Any Finding of Fact which is a Conclusion of Law or Decision shall be so deemed.  Any Decision which is a Finding of Fact or Conclusion of Law shall be so deemed.

SO ORDERED June 8, 2018.

 

STATE TAX COMMISSION OF MISSOURI

Amy S. Westermann

Senior Hearing Officer

 

Certificate of Service

I hereby certify that a copy of the foregoing has been sent electronically or mailed postage prepaid this 8th day of June, 2018, to: Complainants(s) counsel and/or Complainant, the County Assessor and/or Counsel for Respondent and County Collector.

 

Jacklyn Wood

Legal Coordinator

 

[1] Although not specifically described or explained by either party, the record in this appeal reveals that the subject property was renovated by Complainants over a period of approximately four to six years in order to be operated as a bed and breakfast.

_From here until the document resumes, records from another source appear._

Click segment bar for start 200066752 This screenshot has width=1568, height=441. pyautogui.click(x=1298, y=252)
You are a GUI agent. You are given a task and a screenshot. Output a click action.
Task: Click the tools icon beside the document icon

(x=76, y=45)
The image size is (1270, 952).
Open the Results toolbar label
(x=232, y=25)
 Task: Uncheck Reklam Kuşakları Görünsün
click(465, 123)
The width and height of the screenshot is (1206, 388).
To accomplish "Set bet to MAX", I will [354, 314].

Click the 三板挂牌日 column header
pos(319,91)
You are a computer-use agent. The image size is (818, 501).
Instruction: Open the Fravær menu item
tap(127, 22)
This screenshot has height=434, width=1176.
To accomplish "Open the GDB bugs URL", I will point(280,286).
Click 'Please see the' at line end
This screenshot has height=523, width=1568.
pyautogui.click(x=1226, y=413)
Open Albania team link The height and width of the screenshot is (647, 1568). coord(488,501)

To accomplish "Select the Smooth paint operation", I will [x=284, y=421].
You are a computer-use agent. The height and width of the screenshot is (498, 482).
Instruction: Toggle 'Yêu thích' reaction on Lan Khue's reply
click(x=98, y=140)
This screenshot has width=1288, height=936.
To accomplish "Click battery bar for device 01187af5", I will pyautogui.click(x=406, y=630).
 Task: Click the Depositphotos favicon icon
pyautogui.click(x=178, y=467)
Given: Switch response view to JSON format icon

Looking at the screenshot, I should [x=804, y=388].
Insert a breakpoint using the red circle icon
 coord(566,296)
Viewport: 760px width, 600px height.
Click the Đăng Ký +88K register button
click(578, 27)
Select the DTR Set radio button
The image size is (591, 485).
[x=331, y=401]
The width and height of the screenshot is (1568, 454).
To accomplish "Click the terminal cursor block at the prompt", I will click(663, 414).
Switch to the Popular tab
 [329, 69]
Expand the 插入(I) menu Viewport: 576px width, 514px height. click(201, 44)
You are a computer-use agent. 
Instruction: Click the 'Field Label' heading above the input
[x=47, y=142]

[2] In his post-hearing brief, Respondent argued that Complainants’ injected the issue of whether they resided in the subject property.  In order for a property to qualify as a residential bed and breakfast under Section 137.016.1(1), the owner of the property is required to occupy the property.  Complainant’s Exhibit N contained a printed version of the AirBnB.com website that Respondent had researched and had used to support Respondent’s re-classification of the subject property from residential to commercial.  Exhibit N specifically stated, “Interaction with guests: Property Management on-site 24/7.”  Additionally, in his WDT and in his live testimony, the Appraiser testified that the subject property was owner occupied and that the decision to reclassify the subject property as commercial was based on the number of rooms for rent.  Based on this evidence, whether the subject property is owner occupied is not in question.